Jumbo Loans Said to Pose Prepayment Risk for Buyer Of Prudential's

The servicing portfolio up for sale along with Prudential Home Mortgage has some mortgage bankers wary.

They say the $76 billion portfolio's high concentration of jumbo loans leaves it open to prepayment risk. That's because payment patterns on jumbo loans - those over the $203,150 limit for purchase by Fannie Mae and Freddie Mac - are notoriously difficult to predict.

"It is everyone's perception that jumbo loans prepay faster than conventional loans," said an industry insider. "The real issue is that jumbos are more difficult to hedge because they are less predictable."

But officials at Residential Services Corporation of America, which owns Prudential Home Mortgage, say such concerns are overblown.

"The nonconforming loans get a lot more talk than they really deserve," said Rick Thornberry, a managing director of the firm, which is based in Clayton, Mo.

Jumbo loans make up 45% of the portfolio's dollar amount, with an average value of $136,000, Mr.

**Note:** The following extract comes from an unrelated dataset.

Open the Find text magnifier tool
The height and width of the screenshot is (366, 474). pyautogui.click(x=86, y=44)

Thornberry said. The rest of the portfolio is 20% government loans and 35% conforming loans. The average weighted coupon is 7.74%, as of March 31.

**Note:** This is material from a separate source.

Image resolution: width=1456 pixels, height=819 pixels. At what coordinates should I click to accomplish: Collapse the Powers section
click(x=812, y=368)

In a telephone interview last week, Mr. Thornberry said Prudential has been "aggressively hedging" the portfolio for two years. And the results, he said, have been just fine.

"Our performance to date indicates that," he said.

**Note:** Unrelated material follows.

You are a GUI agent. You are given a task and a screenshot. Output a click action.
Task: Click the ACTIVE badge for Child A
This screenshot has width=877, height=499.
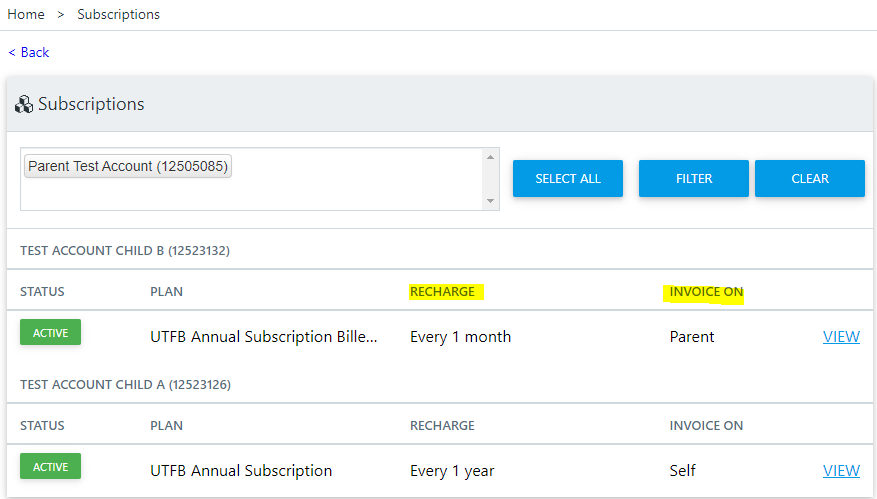[x=50, y=467]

"I don't think it is valid that people are concerned," Mr. Thornberry said. Of disproportionate prepayment risk for jumbo loans, he added, "We haven't found that to be the case."

Most of the jumbo loans came from Prudential's relationships with other lenders, Mr. Thornberry said. But because this conduit business is not as active as it once was, he said, the number of jumbos in the portfolio is not growing as quickly as other loans.

He stressed that jumbo loans can be lucrative for cross-selling opportunities. They are also more profitable because they bring in more money than conforming loans yet cost the same to service.

Another feature of Prudential's portfolio that has not been discussed much by observers is its delinquency rate, which is better than average.

Its delinquency rate for conventional loans was 1.36% on March 31, versus an industry average, according to the Mortgage Bankers Association of America, of 2.45%.